Je ne sais pourquoi mes parents m’ont appelée Camille. J’ai eu bien du mal à m’y faire, d’autant que mes camarades, filles et garçons, à Belfort, l’ont très longtemps, trop longtemps, transformé en rigolards et lancinants « Camomille ! Camomille ! dans la cour de l’école, à m’en boucher les oreilles, pendant les rondes ! Jusqu’au jour où les épreuves du Bac venues et passées, tout content de m’annoncer la bonne nouvelle avec un retentissant : « Camomille, Camomille…tu es reçue ! », Clovis, un garçon turbulent de ma classe que je connais depuis ses culottes courtes, s’est pris la gifle de sa vie ! Tout le monde m’appelle Camille depuis cet incident ! Mais je regrette encore aujourd’hui mon geste incontrôlé, de colère et de joie, bizarrement mélangés, devant le panneau d’affichage des résultats.

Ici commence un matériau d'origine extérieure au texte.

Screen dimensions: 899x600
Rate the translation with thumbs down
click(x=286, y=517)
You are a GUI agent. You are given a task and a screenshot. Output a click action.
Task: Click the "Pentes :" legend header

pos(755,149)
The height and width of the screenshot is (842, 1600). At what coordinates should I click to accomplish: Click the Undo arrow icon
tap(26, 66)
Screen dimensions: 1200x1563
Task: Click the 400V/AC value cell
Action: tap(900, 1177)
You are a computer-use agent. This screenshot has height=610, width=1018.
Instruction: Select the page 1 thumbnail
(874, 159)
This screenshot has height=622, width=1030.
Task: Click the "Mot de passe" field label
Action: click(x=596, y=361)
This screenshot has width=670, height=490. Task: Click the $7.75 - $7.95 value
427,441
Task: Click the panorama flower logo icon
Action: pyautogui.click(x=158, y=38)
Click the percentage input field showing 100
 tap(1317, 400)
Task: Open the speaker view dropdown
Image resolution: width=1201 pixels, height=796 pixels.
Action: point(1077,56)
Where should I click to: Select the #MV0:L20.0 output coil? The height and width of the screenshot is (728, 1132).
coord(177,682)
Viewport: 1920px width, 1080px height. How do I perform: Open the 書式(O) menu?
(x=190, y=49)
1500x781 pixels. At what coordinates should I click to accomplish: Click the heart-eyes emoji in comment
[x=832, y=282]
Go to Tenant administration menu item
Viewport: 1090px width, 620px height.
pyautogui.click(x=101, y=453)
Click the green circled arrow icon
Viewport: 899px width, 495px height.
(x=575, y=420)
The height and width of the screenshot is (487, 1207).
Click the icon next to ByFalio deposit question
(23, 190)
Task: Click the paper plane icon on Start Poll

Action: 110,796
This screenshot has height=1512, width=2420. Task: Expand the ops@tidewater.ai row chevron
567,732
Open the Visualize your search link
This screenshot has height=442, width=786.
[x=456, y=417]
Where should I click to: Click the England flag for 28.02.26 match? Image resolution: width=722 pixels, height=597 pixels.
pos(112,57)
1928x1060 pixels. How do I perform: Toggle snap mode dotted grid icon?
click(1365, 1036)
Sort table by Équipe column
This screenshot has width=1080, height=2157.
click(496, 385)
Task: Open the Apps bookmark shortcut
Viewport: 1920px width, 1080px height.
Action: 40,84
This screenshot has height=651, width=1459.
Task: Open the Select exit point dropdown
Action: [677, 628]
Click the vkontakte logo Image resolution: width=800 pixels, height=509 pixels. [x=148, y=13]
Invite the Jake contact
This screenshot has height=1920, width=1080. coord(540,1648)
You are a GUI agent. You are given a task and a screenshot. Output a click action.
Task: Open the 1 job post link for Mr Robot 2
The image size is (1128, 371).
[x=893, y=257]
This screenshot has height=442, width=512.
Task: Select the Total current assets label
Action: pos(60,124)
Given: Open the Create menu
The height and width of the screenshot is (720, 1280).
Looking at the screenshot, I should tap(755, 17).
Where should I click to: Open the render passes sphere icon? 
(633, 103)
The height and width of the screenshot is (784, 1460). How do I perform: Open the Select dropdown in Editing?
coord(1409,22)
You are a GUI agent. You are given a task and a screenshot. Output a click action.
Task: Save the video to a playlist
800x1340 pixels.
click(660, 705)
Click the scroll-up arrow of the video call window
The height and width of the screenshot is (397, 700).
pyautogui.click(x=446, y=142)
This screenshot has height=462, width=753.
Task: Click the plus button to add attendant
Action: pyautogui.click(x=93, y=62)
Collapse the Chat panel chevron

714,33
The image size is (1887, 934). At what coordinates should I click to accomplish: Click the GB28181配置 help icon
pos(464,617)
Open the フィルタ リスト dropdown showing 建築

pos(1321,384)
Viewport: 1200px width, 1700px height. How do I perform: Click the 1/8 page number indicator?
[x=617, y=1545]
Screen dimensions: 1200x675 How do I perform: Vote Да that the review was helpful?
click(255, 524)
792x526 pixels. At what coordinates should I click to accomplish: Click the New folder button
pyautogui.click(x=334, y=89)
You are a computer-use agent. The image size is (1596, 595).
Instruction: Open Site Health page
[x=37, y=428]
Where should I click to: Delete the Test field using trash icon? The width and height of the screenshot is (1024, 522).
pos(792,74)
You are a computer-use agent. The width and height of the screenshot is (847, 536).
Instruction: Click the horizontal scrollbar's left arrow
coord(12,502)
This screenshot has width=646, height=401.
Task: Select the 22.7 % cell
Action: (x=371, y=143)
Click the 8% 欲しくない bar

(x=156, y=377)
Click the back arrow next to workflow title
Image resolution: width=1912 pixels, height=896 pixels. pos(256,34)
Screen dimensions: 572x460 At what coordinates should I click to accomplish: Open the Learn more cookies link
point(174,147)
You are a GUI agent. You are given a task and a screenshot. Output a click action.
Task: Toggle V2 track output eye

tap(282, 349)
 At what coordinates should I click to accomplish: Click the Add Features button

J’espère qu’il m’a pardonné, d’autant que lui, je me souviens, n’a pas eu son diplôme, cette année-là !

Mère monoparentale, comme on dit aujourd’hui, je pratique deux métiers complémentaires : je suis journaliste indépendante depuis une quinzaine d’années, spécialisée dans la mode de luxe, à Paris, et en même temps organisatrice d’évènements professionnels pour des agences. Grâce au télétravail, je rédige mes articles chez moi – à destination des journaux et magazines qui m’emploient – tout en m’occupant de ma fille de dix ans. Lorsque je dois m’absenter une soirée pour un défilé de mode, je la confie à Nadine sa marraine, venue comme moi de Belfort et…voisine de palier, on ne peut pas mieux faire ! Nous avons eu la chance de pouvoir louer en même temps deux petits appartements, dans le XVème arrondissement, tout près de la Seine. La circulation urbaine devenue très problématique et coûteuse, j’ai supprimé la voiture, et opté pour le métro. A partir de la station Javel ou Charles Michels, je suis sur les Champs-Elysées, au Palais Royal ou rue Saint-Honoré – mes lieux opérationnels – en moins d’une demi-heure. Et maintenant, je suis toujours exacte à mes rendez-vous. Fini le stress ! En plus, sous terre, j’écoute mes musiques préférées sur mon « Ipod » ! Même debout, accrochée à la barre. J’oublie les gens autour. Et que je suis un peu claustrophobe…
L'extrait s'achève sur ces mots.